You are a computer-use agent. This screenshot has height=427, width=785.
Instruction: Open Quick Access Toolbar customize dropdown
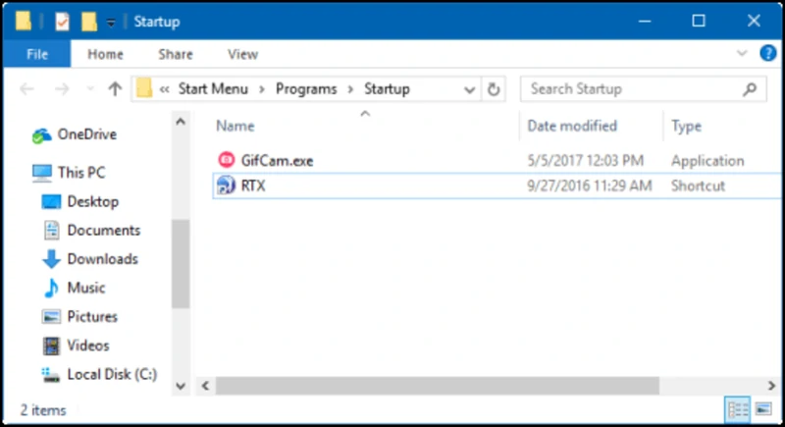pos(113,21)
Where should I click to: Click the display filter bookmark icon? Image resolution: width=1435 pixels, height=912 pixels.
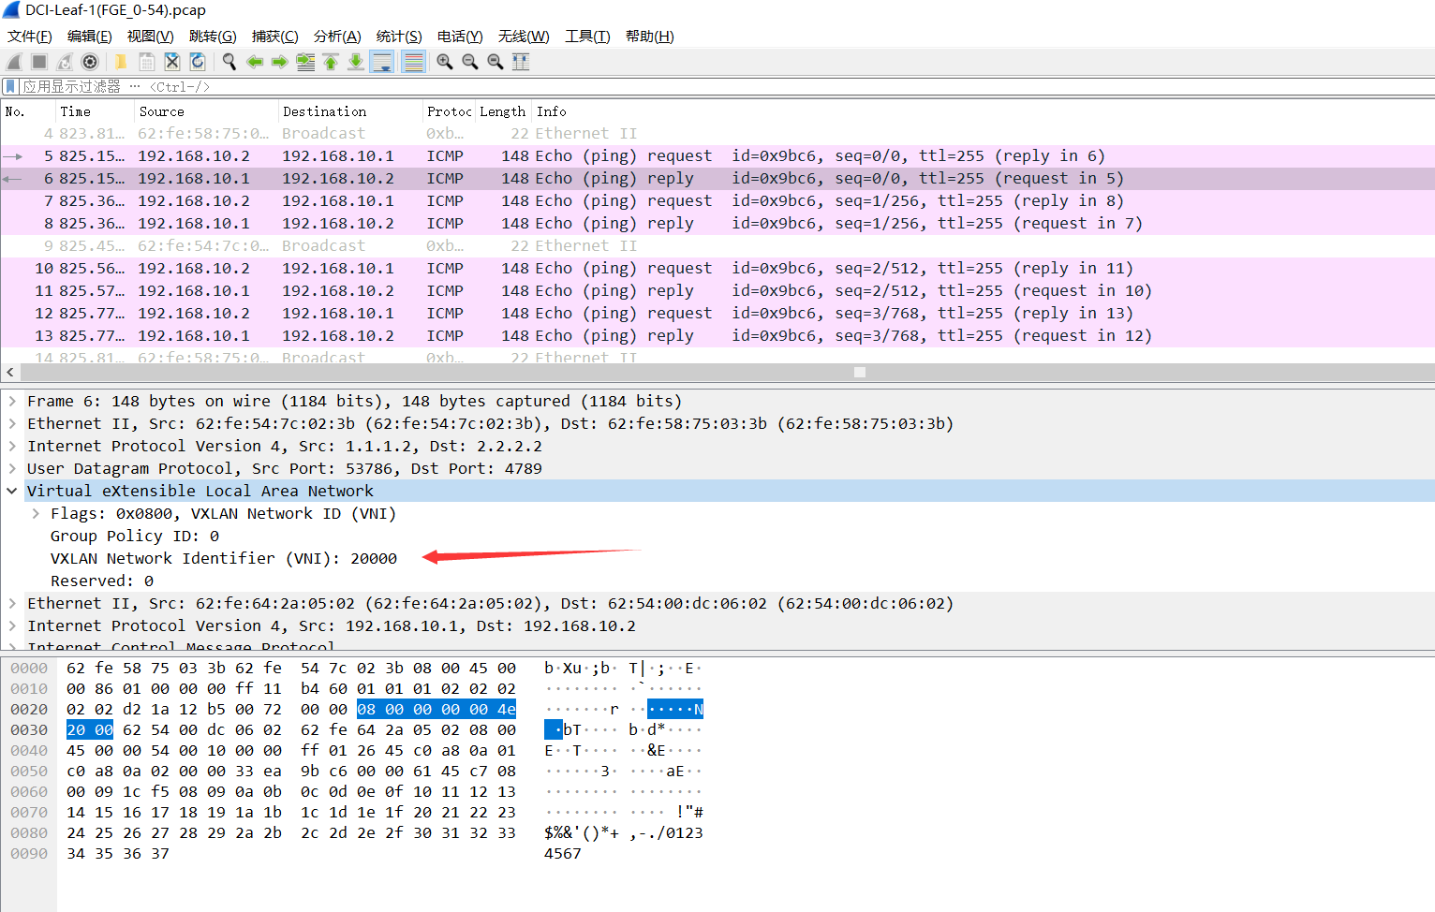click(10, 86)
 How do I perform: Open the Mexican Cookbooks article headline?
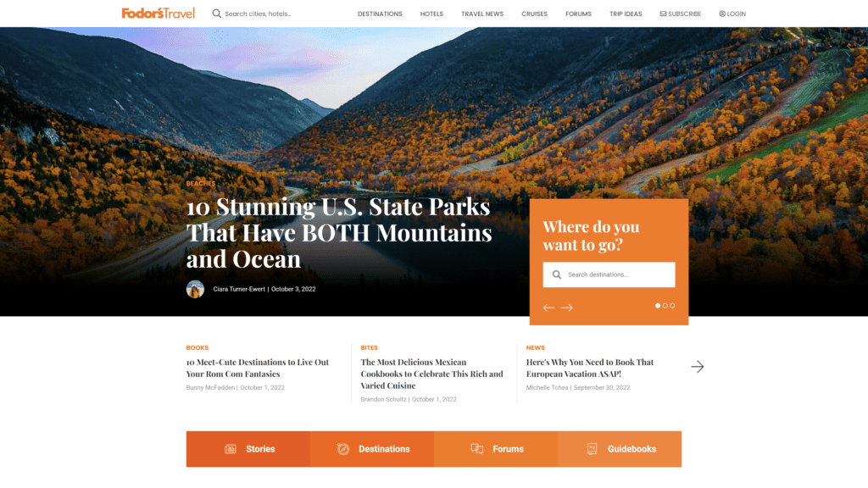click(431, 374)
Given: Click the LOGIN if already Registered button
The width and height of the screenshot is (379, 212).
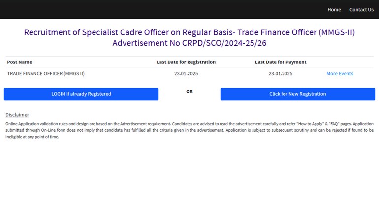Looking at the screenshot, I should tap(81, 94).
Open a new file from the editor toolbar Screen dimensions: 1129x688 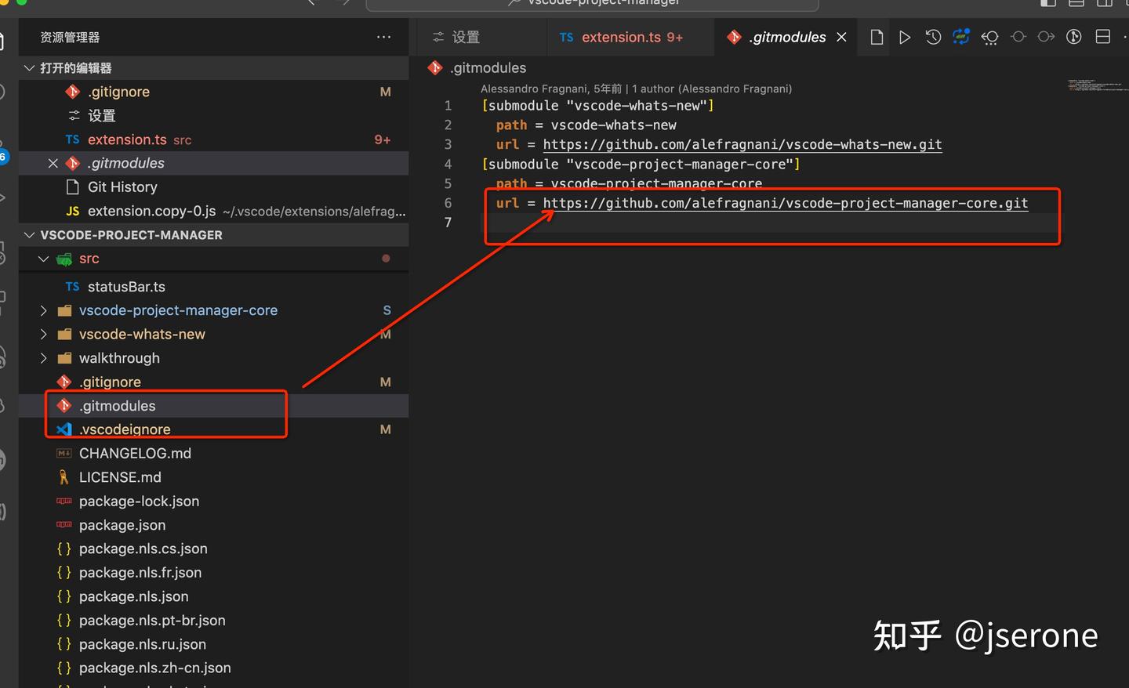876,36
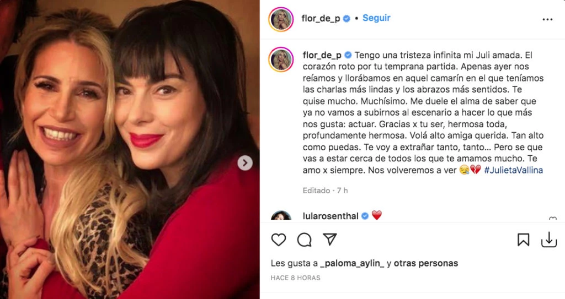Open the #JulietaVallina hashtag link
This screenshot has height=299, width=565.
tap(513, 170)
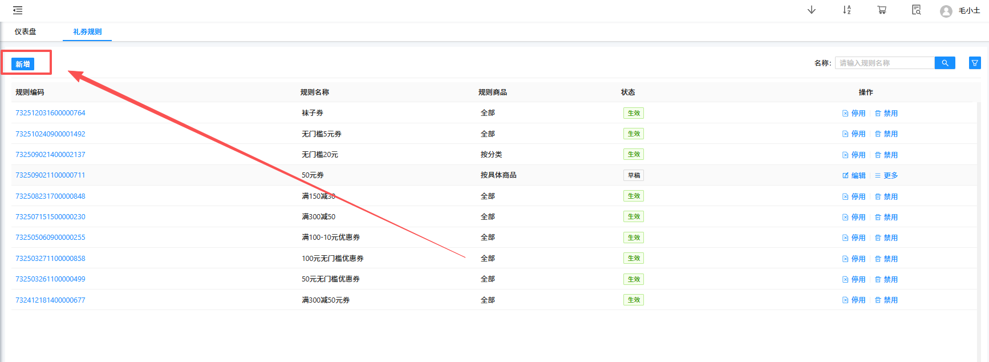
Task: Click 禁用 for the 无门槛5元券 rule
Action: click(886, 134)
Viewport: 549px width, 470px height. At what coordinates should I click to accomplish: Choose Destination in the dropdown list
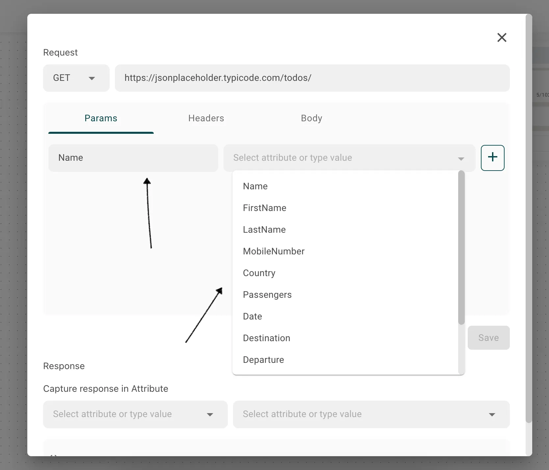pos(267,338)
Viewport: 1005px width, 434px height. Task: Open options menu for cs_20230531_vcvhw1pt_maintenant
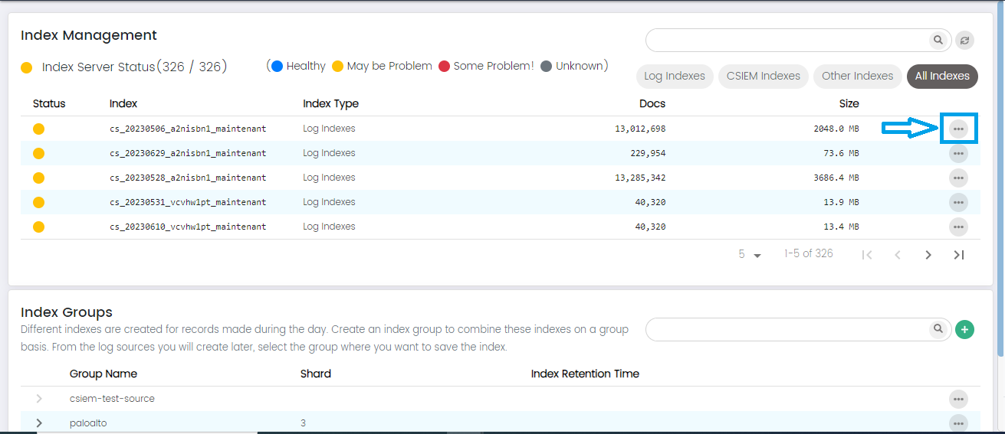(x=958, y=203)
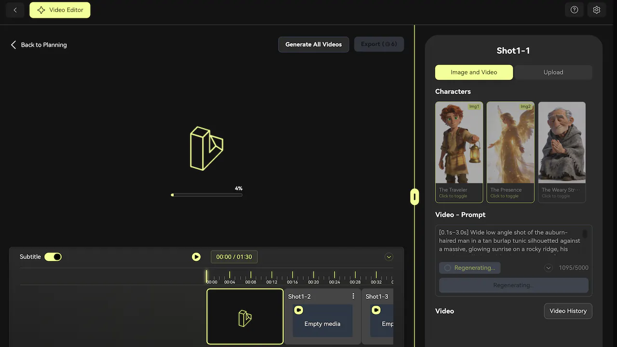Open Shot1-2 three-dot options menu
The width and height of the screenshot is (617, 347).
[x=353, y=296]
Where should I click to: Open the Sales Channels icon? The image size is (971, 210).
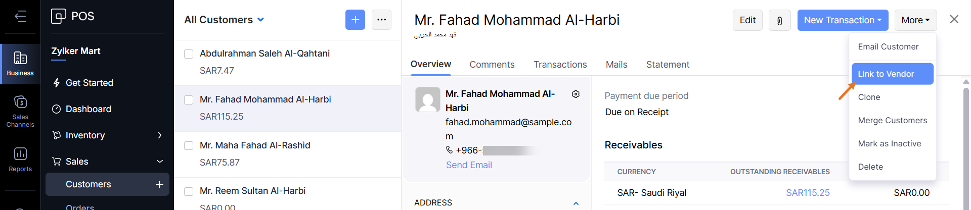pyautogui.click(x=20, y=111)
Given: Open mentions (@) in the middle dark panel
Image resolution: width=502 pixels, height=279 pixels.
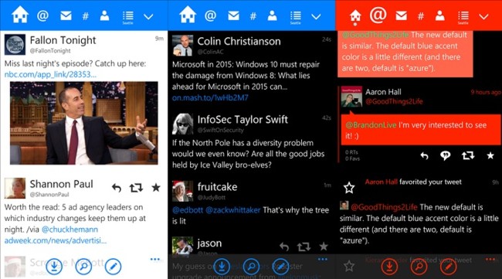Looking at the screenshot, I should (210, 15).
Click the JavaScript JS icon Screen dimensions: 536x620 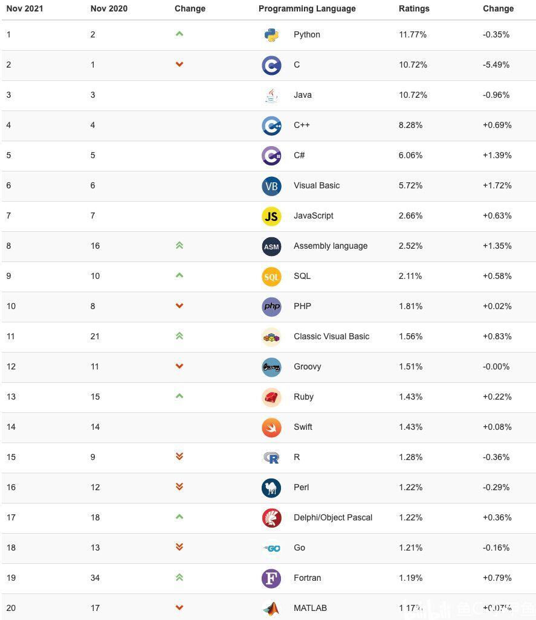271,216
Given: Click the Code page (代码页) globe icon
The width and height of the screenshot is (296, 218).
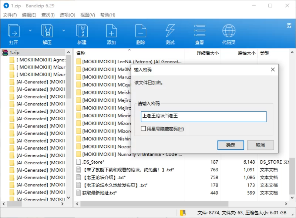Looking at the screenshot, I should (x=229, y=31).
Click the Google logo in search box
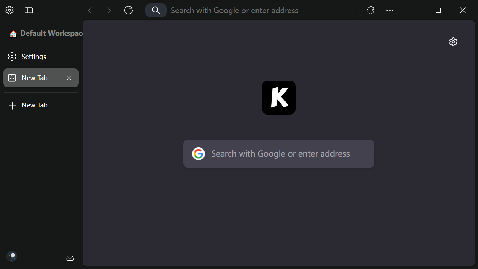The image size is (478, 269). point(198,154)

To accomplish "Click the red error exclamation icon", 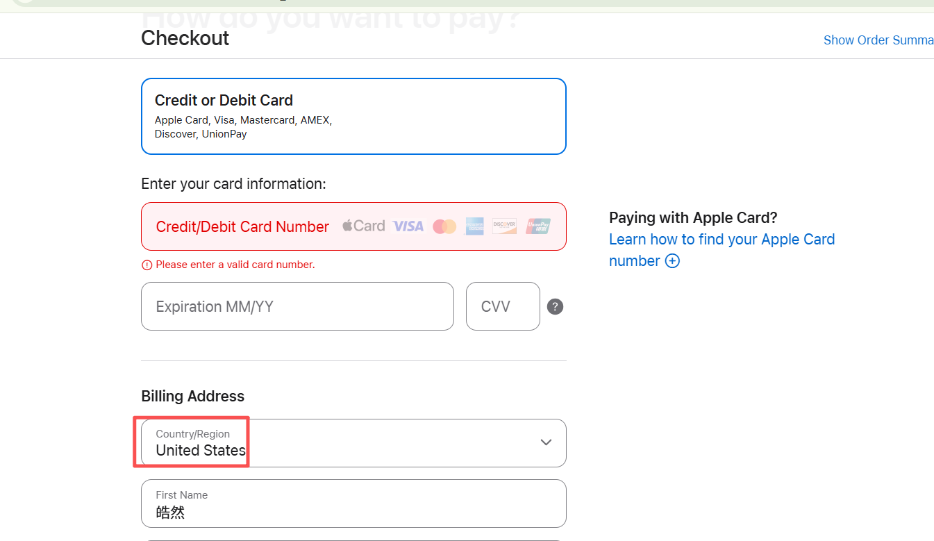I will point(147,265).
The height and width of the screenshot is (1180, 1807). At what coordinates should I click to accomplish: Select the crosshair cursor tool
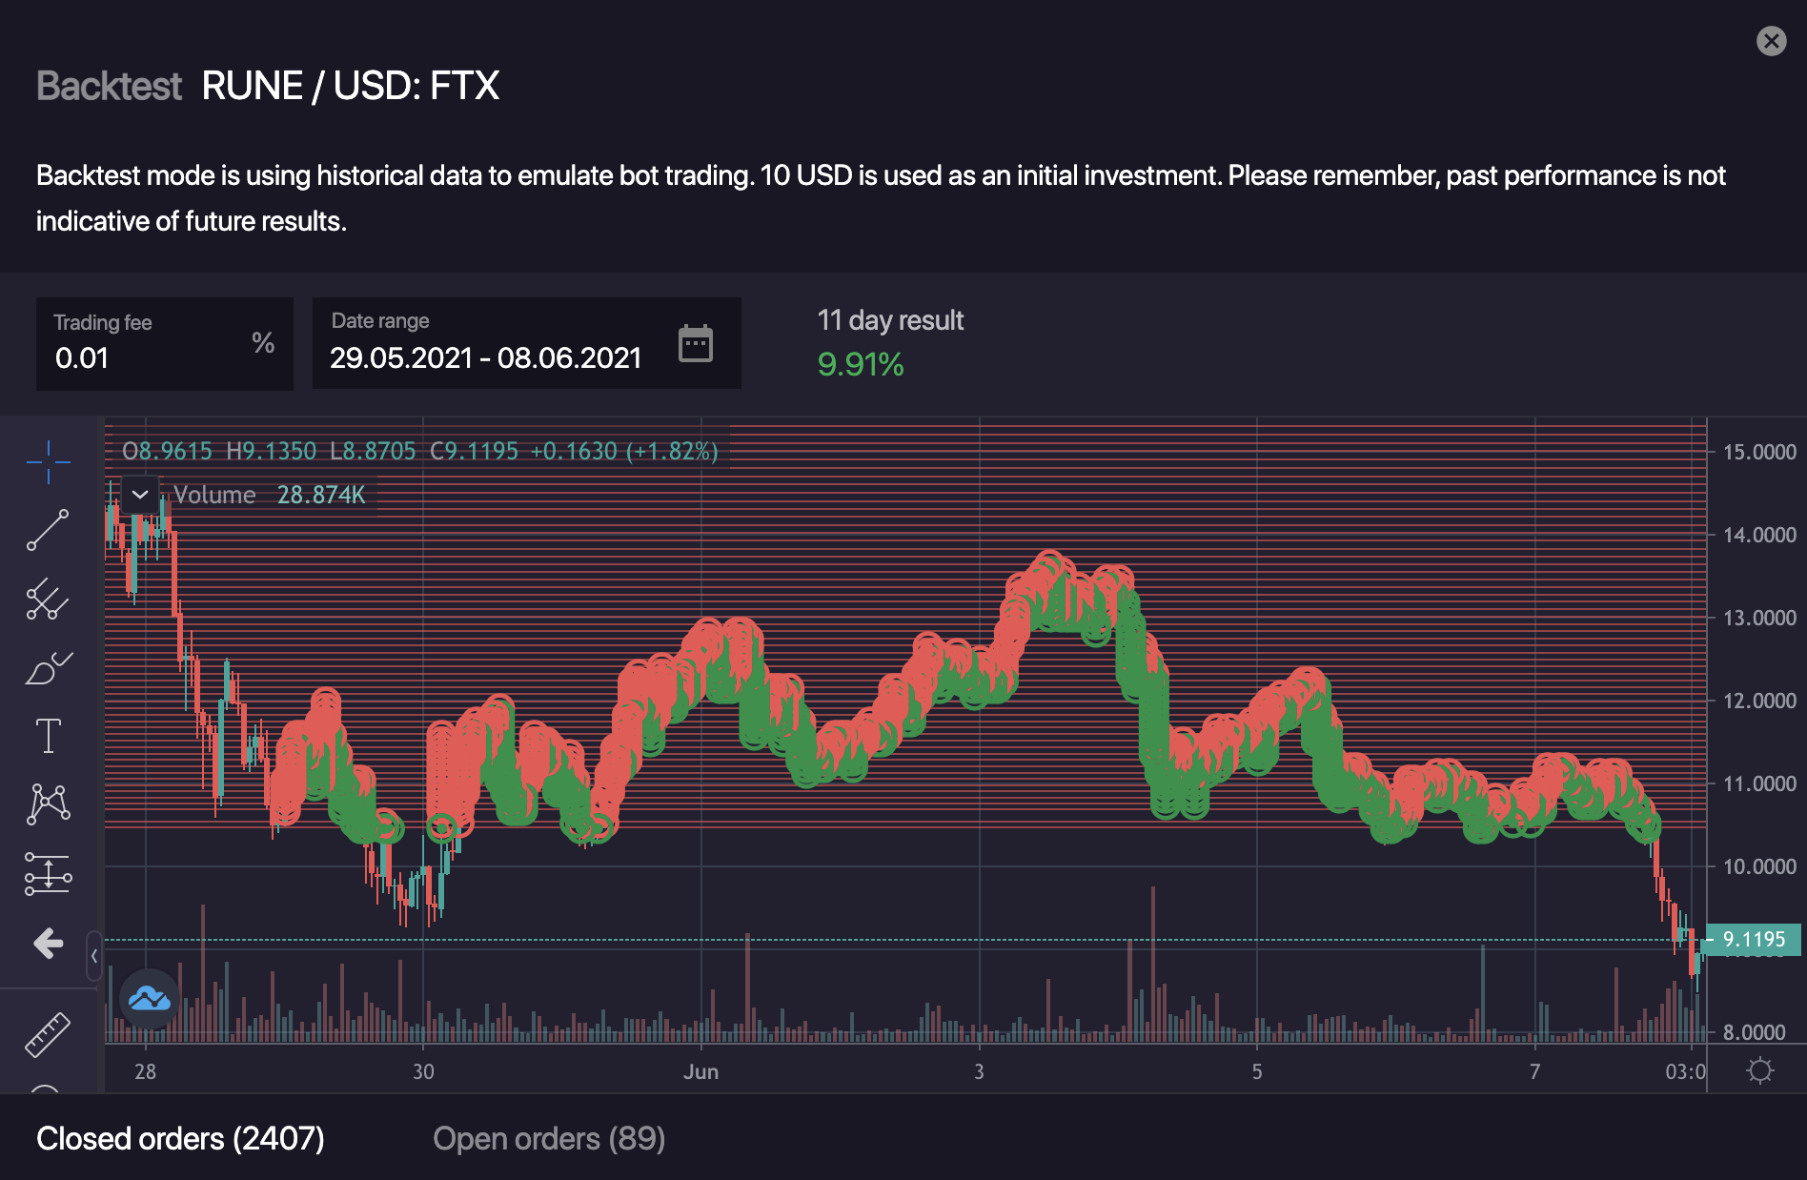pyautogui.click(x=48, y=462)
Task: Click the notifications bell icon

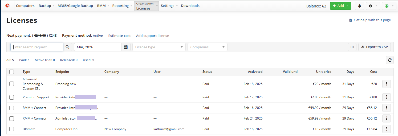Action: [x=359, y=6]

== == ==

## WHAT THIS TASK INVOLVES
Edit the stretch from the line containing "Given: Click the LOGIN" through the line containing "Looking at the screenshot, I should tap(81, 94)." so that "LOGIN" becomes "SIGN IN", with nothing else changed. Leave the pictures out of the answer.

## RIGHT ANSWER
Given: Click the SIGN IN if already Registered button
The width and height of the screenshot is (379, 212).
Looking at the screenshot, I should tap(81, 94).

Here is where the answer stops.